TASK BRIEF:
Count the lines in the data below that contain the string "link". Reply with only that number.

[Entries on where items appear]

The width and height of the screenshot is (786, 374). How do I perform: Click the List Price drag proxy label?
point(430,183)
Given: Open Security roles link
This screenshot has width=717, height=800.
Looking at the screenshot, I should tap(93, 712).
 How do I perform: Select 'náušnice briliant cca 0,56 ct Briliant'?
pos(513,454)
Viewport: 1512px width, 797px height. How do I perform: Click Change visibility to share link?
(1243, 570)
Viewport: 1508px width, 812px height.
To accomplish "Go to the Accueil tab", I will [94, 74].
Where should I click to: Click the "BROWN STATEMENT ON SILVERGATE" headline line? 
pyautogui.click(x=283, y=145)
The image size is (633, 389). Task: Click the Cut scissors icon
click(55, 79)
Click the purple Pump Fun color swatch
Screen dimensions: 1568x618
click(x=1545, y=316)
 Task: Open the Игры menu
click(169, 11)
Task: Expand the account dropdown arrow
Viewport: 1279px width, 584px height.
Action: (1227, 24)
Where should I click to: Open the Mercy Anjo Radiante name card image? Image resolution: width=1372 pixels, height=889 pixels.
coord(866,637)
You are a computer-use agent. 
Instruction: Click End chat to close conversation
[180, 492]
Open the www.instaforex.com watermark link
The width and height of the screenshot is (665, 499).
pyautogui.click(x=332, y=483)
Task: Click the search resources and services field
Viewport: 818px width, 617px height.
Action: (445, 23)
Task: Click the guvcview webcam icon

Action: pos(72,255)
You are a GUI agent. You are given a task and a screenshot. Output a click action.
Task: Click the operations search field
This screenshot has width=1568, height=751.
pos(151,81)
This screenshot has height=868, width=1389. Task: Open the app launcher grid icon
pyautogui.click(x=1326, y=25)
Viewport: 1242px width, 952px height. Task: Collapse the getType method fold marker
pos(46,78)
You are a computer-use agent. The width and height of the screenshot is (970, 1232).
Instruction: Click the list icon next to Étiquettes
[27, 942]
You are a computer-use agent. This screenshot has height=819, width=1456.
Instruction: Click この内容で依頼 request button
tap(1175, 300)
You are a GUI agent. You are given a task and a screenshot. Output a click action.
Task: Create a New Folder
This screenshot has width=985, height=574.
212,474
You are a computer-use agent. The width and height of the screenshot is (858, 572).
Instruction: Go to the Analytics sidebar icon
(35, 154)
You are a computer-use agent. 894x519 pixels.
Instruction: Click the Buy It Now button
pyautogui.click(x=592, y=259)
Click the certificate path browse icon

EXERCISE OUTPUT:
3